This page will give some details on how things are done.
For Line/Line intersection, this simply checks that lines are not parallel and if not, it returns the intersection point, defined as the product of the two lines.
For Segment/Line, we first fetch the supporting line of the segment, and compute the intersection point using the above function. Then, we check if the intersection point is lying on the segment.
This is done by computing the sum of the two distances between the two points of the segment and the intersection point, and comparing that value to the segment length. If it is higher than the segment length, then the intersection point does not cross the segment.
Consider for example the figure below:
We compute the distances d(ac) and d(bc).
Here, their sum is obviously higher than the segment length, thus there is no intersection between segment [ab] and the line.
For Segment/Segment, the checking is done twice, once for each segment.
A threshold is used to compare these distances, the computation is actually (pseudocode):
if( | d(ac) + d(bc) - segment_length | < thr::nullDistance() )
... then intersection point
See page on thresholds for details on how to manage the threshold value.
We use here a geometric approach, described in this document. This basically restates what is described here.
The first step is to check if the segments supporting line has an intersection with the circle, using the above algorithm.
- If there is no interesection, then we can stop.
- If these is one, then several situations need to be considered:
We first determine the status of each point of the segment: are they inside or outside(*) of the circle.
- If the two points are inside, then there are no intersections.
- If the two points are outside, then we have two intersection points, that are computed with the algorithm described above.
- If one point is inside and the other outside, then we have only one intersection. Determining which one of the two points is the correct one if done by checking which point of the segment is inside the circle.
(*) for clarity, we do not detail here the case where points are on the edge of the circle, but this is taken into account in the code.
Each segment of one of the rectangles if compared to each segment of the other rectangle. Thus we have between 0 and 4 intersections (equal intersection points are removed).
The algorithm will provide an answer to the question "is this point 'p' inside this polygon".
So first, as polygons are implemented through the class CPolyline_, it will return false
if it does not meet the "polygon" requirements (i.e. if there are some segments crossings, or if the polyline is not closed).
The code uses the classical "ray casting" algorithm (see https://en.wikipedia.org/wiki/Point_in_polygon): the algorithm states to build a segment going from the considered point to infinity, and count the number of intersections.

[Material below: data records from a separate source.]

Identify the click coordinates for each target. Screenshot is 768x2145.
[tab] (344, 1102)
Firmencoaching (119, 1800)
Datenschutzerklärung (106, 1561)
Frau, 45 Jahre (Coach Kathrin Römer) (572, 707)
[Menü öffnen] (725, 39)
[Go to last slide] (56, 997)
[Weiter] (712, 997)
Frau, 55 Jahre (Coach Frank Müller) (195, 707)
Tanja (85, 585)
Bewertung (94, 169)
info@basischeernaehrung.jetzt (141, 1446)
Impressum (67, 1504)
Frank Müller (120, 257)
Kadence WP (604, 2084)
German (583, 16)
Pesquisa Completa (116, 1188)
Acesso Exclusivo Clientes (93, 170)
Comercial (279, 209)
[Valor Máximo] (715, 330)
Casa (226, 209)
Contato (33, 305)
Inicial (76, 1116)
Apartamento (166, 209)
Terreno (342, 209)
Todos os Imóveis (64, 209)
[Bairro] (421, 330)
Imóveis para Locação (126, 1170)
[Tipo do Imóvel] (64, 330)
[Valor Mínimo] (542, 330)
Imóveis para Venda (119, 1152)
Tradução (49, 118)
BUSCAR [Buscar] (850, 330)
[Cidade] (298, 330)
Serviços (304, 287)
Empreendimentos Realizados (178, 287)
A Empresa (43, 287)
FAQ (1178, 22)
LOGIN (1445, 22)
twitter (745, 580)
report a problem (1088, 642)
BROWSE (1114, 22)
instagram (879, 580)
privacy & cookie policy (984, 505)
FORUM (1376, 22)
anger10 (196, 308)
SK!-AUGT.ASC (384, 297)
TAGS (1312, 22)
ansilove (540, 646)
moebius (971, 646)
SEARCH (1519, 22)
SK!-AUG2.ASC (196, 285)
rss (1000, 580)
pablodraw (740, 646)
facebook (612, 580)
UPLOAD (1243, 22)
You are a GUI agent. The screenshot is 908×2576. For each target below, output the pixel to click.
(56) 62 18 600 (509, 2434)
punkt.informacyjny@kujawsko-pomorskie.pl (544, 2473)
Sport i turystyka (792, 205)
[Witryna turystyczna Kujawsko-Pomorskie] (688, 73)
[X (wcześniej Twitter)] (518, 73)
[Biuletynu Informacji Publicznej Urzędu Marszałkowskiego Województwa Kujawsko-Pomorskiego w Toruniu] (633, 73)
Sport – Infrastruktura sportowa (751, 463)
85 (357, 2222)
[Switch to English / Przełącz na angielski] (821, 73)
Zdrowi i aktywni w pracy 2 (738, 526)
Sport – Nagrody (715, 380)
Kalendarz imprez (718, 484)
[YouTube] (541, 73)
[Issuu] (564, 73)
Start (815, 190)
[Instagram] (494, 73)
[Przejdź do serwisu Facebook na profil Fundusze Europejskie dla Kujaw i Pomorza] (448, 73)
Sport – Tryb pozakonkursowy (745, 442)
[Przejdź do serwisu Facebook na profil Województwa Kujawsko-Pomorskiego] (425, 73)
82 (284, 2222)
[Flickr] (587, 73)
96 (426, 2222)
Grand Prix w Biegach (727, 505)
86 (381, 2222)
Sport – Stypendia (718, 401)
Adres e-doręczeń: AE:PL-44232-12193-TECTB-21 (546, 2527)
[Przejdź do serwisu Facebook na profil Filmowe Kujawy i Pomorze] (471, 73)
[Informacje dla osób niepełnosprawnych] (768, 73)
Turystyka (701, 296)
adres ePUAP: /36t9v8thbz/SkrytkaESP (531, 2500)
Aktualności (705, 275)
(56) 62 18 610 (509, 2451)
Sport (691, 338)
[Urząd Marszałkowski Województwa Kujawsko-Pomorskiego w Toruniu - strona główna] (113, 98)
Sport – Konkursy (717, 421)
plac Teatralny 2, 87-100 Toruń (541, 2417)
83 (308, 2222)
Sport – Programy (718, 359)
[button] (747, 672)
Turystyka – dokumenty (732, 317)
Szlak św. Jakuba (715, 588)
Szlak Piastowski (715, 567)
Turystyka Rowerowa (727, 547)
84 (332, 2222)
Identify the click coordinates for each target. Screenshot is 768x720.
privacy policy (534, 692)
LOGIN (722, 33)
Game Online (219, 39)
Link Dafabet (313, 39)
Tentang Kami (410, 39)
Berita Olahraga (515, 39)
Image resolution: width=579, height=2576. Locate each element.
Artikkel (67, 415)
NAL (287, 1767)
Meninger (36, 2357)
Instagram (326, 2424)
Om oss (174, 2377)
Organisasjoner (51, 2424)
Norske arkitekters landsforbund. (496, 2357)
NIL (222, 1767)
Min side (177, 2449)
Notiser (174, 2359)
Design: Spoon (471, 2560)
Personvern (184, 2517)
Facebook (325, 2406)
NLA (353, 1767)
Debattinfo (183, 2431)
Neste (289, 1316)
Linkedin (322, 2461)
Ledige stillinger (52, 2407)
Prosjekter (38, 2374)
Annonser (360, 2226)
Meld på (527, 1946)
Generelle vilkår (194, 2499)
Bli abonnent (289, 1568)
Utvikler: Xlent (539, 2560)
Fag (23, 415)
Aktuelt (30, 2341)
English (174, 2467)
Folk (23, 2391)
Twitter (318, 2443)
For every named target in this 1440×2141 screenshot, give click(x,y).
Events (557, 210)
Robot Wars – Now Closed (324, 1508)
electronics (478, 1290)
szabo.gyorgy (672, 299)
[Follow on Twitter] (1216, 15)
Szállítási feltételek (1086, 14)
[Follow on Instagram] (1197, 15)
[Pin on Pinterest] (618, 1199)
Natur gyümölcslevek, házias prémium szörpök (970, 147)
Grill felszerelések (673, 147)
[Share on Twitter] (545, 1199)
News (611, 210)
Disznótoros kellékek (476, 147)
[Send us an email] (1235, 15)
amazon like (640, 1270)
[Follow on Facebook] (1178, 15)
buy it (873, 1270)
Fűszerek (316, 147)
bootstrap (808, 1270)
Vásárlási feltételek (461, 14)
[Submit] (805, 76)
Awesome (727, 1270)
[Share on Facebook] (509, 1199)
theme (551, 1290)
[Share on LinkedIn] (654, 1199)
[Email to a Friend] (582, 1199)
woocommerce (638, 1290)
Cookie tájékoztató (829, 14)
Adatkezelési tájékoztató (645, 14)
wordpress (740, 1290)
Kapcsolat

It it is even, the point is outside, else it is inside.
However, while mathematically exact, this algorithm needs to be implemented with caution, to avoid numerical issues. The most important point is how do we select the "outside" (infinity) point 'px'.
- First, we check if the point 'p' is outside the bounding box of the polyline.
This implies that the point is not inside, thus we return
false. - Second, we build the "extended" bounding box and search for a suitable point lying on its edges. What we want to avoid is selecting a point 'px' so that a segment [p,px] will intersect with one of the points of the polygon. Because if it does, it will generate two crossings where there oughta be only one.
So the implementation sets up an iterative method: starting with the extended bounding box (see FRect_::getExtended() ), we take each of the associated segments and check if taking the middle point as "reference" point does the job (i.e. the reference segment is far enough from all points of the polygon). If not, we check the following. If none of the segments fit, we double the number of segments by splitting each of them, and reiterate, until we find a suitable point on the extended BB edge to build our reference segment.
This is illustrated on this figure:
Of course, their must be a stopping criterion for this iterative method.
The number of iterations is determined by the symbol HOMOG2D_MAXITER_PIP (default value = 5), that you can define.
If the function is unable to find a "good" reference segment after that threshold, it will throw an error.
The allowed distance between a given reference segment and one of the points of the polygon is given by thr::nullDistance(), that you may also adjust if necessary (see homog2d_thresholds.md).